- SET TASK:
Please judge whether each statement agrees with the skillet chicken recipe below, answering yes or no and quoting the deciding words from the recipe. (a) The dish can be ready in under 30 minutes. (b) The chicken tenders were taken from the refrigerator. (c) Canned tomato may replace fresh tomato.

- PASSAGE TO READ:

==*==

Skillet Chicken Vegetable Toss

Skillet Chicken Vegetable Toss is a healthy and richly flavored dish that’s ready in less than 30 minutes, making it a great solution for busy weeknights.
Sometimes the best recipes happen unintentionally and that, my friends, is how this skillet chicken vegetable toss was born. It was one of those nights where I really didn’t have a big desire to cook, but I had to eat….sooo I started rummaging around the kitchen and one thing let to another. Before I knew it, I had a meal that was really delicious.
I knew I had chicken tenders in the freezer and since they were tenders, I knew I could defrost them quickly. I also had mushrooms, green beans and tomatoes that were going to end up getting tossed if I didn’t use them soon. Add to that onion, garlic and some seasoning and dinner was on the table in 30 minutes.
Feel free to customize this dish and use what you happen to have on hand. Don’t have fresh tomato? Use canned. Have some zucchini in fridge? Throw that in, you get the idea.
I do recommend using mushrooms because that really adds to the rich flavor of the dish, but other than that, go for whatever’s in your fridge.

==*==

- MATERIAL PROVIDED:
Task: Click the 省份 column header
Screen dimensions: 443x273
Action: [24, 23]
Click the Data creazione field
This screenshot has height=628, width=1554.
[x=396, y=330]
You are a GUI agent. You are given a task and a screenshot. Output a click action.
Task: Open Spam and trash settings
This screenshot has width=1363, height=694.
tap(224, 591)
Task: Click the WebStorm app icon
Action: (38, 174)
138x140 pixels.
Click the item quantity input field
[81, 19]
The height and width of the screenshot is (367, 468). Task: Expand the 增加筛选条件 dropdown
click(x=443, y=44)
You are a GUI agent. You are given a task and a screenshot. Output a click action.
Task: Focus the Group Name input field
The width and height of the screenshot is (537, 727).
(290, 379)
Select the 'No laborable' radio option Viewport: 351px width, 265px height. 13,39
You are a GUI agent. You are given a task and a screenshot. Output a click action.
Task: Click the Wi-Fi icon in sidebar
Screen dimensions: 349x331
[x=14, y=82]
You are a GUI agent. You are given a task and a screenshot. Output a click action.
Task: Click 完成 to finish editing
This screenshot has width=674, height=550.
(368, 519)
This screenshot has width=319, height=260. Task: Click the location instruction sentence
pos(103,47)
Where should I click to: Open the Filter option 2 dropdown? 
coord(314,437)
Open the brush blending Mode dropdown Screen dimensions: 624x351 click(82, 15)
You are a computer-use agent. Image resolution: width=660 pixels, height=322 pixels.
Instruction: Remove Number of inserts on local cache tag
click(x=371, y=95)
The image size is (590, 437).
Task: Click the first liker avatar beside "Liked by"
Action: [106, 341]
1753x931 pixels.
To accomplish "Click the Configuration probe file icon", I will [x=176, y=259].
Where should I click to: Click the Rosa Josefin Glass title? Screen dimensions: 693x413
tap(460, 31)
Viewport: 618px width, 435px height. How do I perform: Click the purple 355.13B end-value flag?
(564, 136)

==*==

- THE SOLUTION:
(a) Yes: "ready in less than 30 minutes"
(b) No: "I knew I had chicken tenders in the freezer"
(c) Yes: "Don’t have fresh tomato? Use canned."